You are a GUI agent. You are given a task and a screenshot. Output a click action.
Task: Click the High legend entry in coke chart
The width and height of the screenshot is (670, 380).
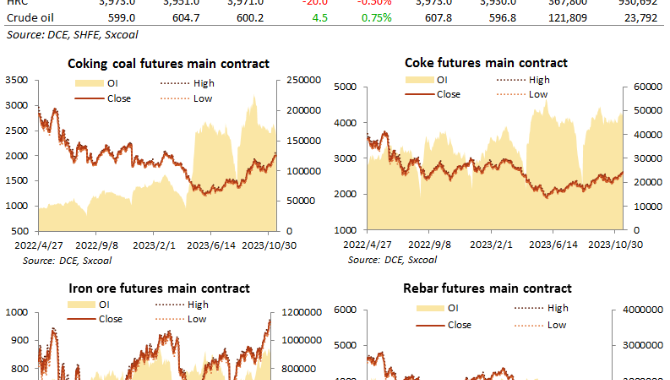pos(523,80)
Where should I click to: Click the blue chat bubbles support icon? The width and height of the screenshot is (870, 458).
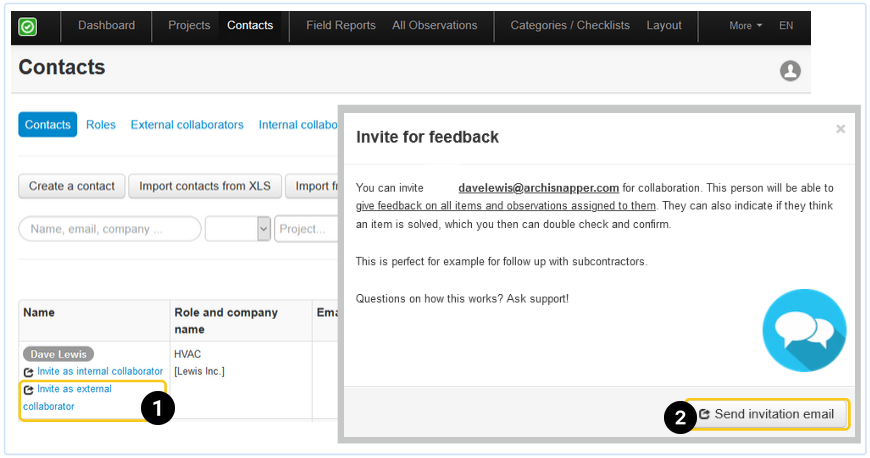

→ YOUR GOAL
Please repeat all of the data exactly as it stands, leaving the pictures out.

→ ANSWER FOR THIS EXERCISE
You are a GUI agent. You are given a task and a screenshot. Output a click action.
Task: Click the High legend entry in coke chart
The width and height of the screenshot is (670, 380).
pos(523,80)
Where should I click to: Click the blue chat bubbles support icon? The width and height of the screenshot is (870, 458).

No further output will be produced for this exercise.